---------- Exercise input
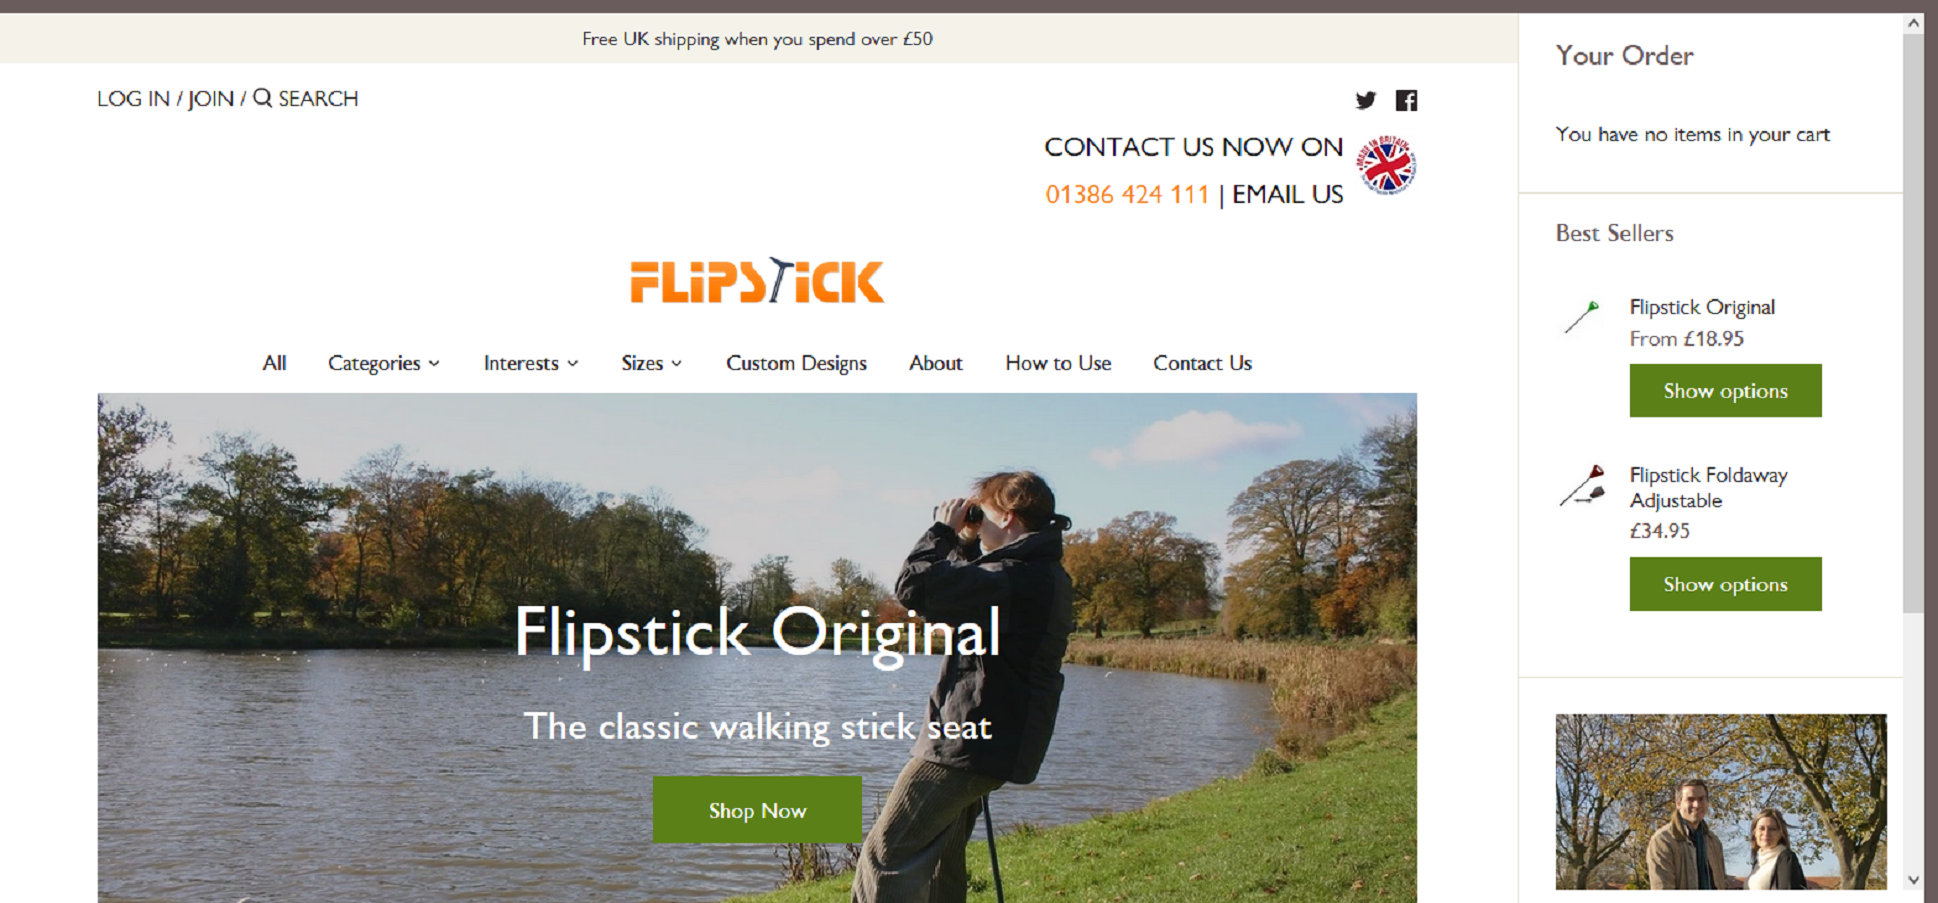Click the EMAIL US link
The height and width of the screenshot is (903, 1938).
[x=1287, y=194]
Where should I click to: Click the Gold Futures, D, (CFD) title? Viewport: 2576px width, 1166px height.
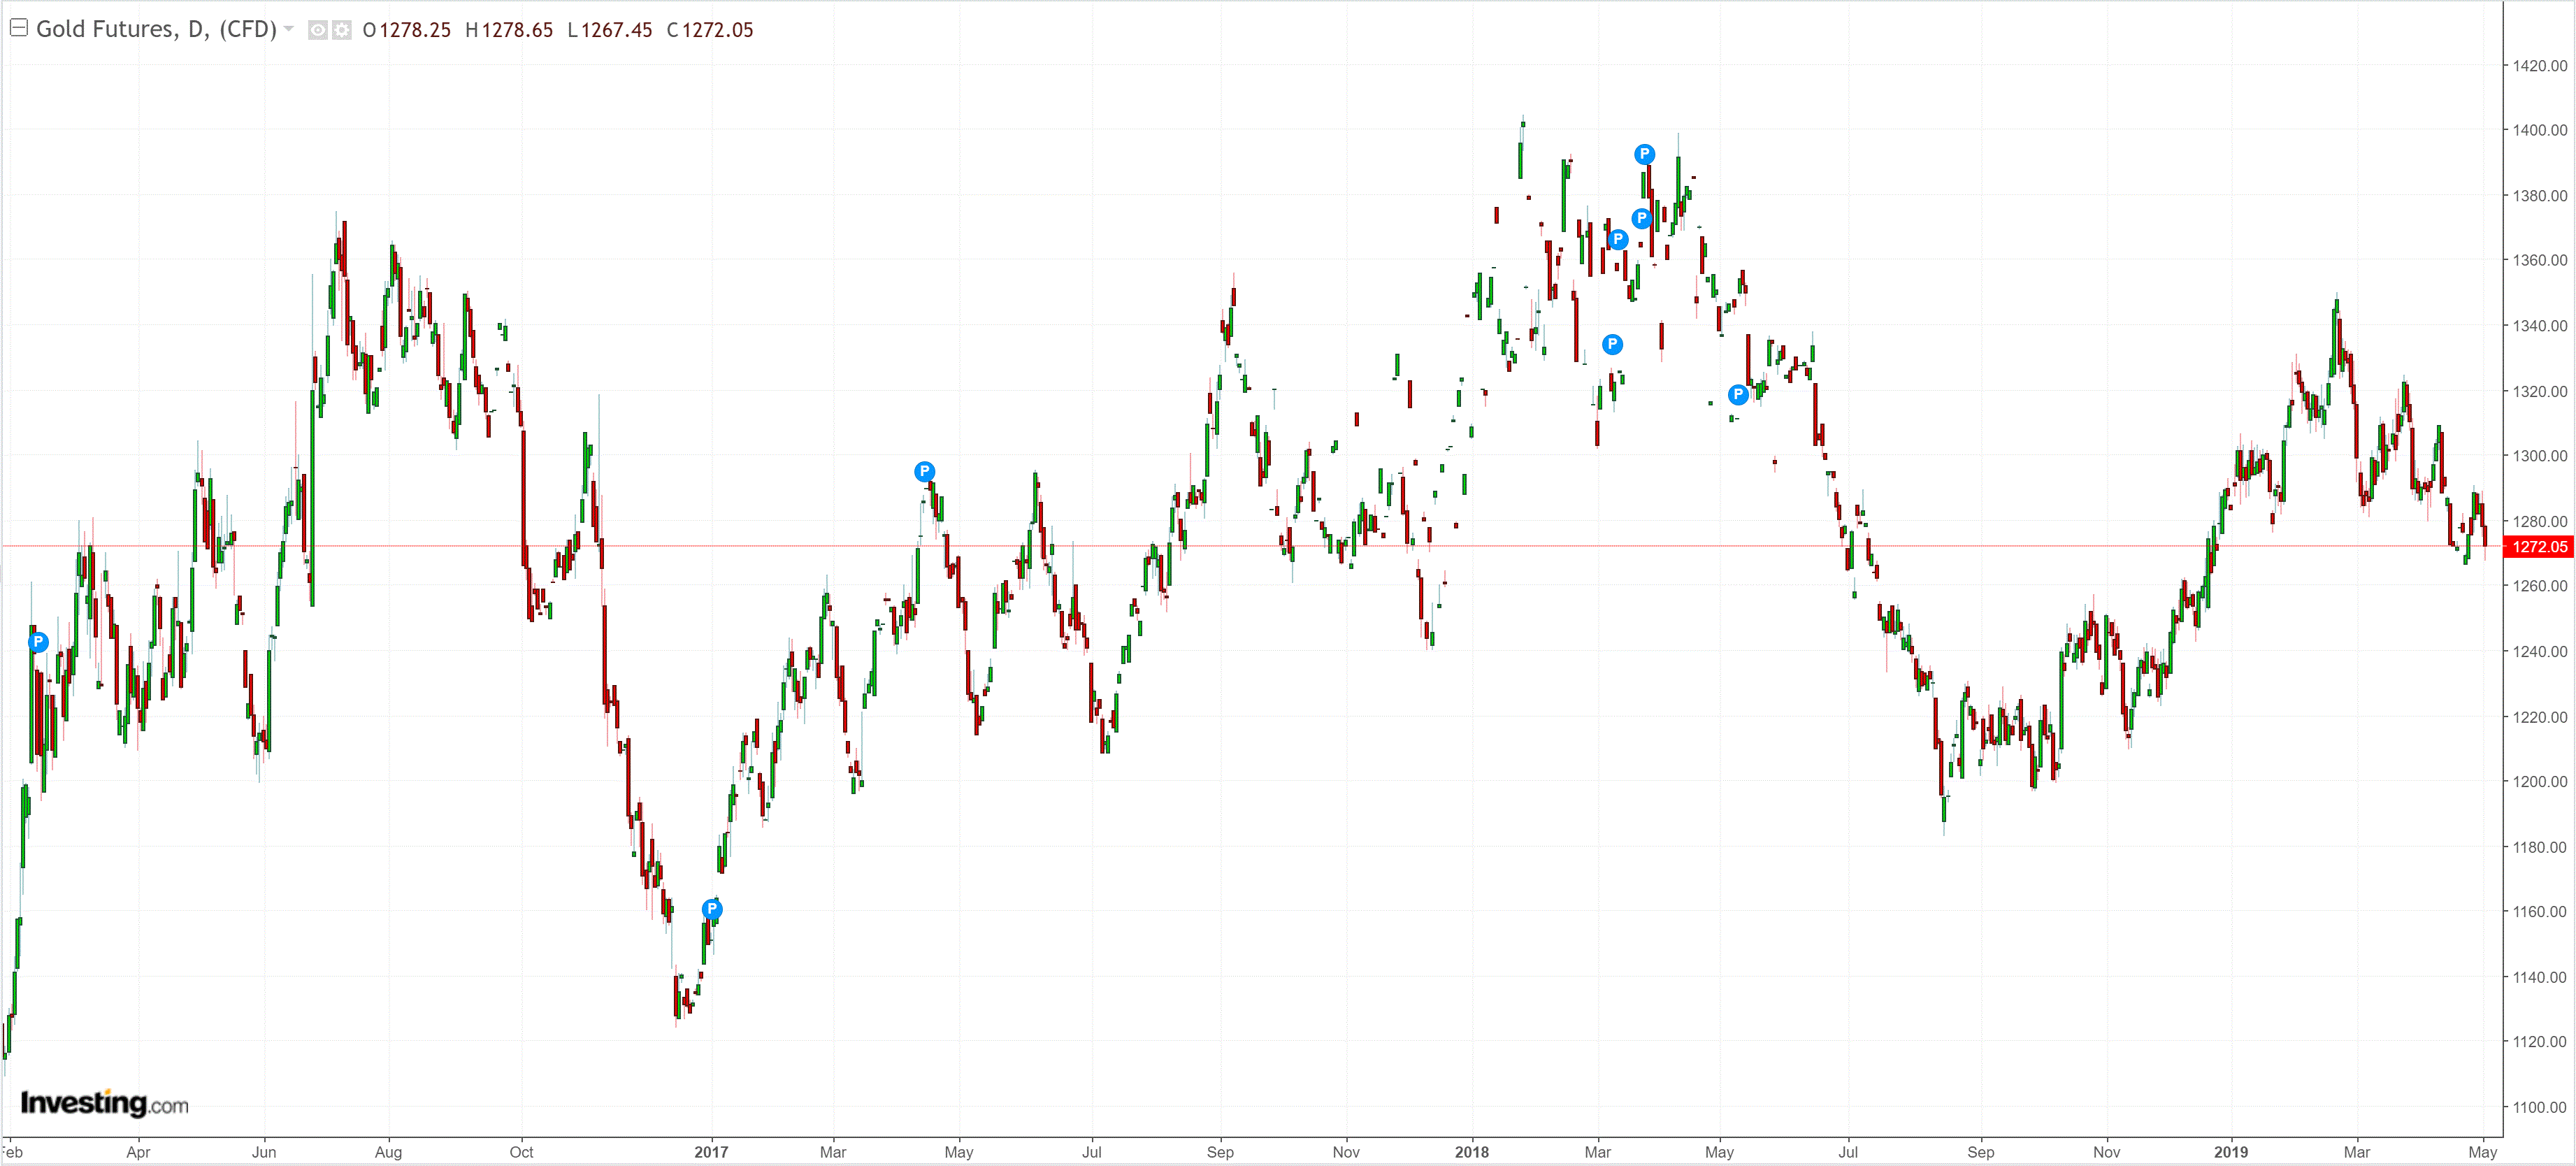(156, 29)
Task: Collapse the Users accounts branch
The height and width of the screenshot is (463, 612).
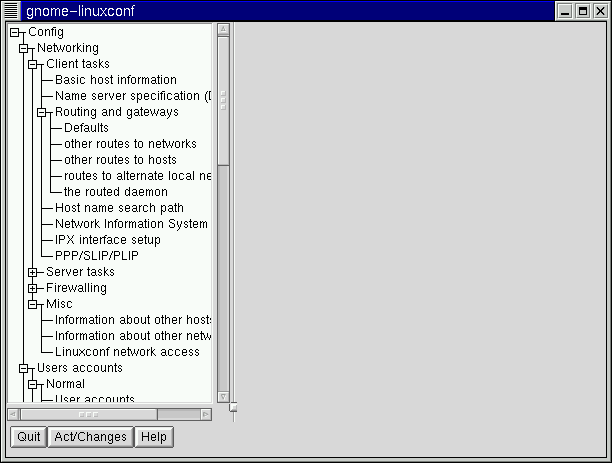Action: 23,368
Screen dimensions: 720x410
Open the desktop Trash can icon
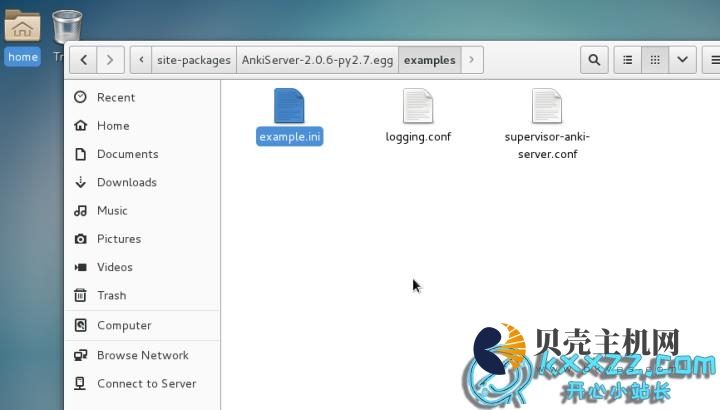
--------------------
Problem to work on ▸ Reproduce all of the material above word for word, leaving out the pictures.

Solution to the exercise ▸
Click the EMAIL US link
The height and width of the screenshot is (903, 1938).
[x=1287, y=194]
Where should I click to: Click the Gold Futures, D, (CFD) title? Viewport: 2576px width, 1166px height.
(156, 29)
Task: Collapse the Users accounts branch
The height and width of the screenshot is (463, 612).
Action: 23,368
Screen dimensions: 720x410
Open the desktop Trash can icon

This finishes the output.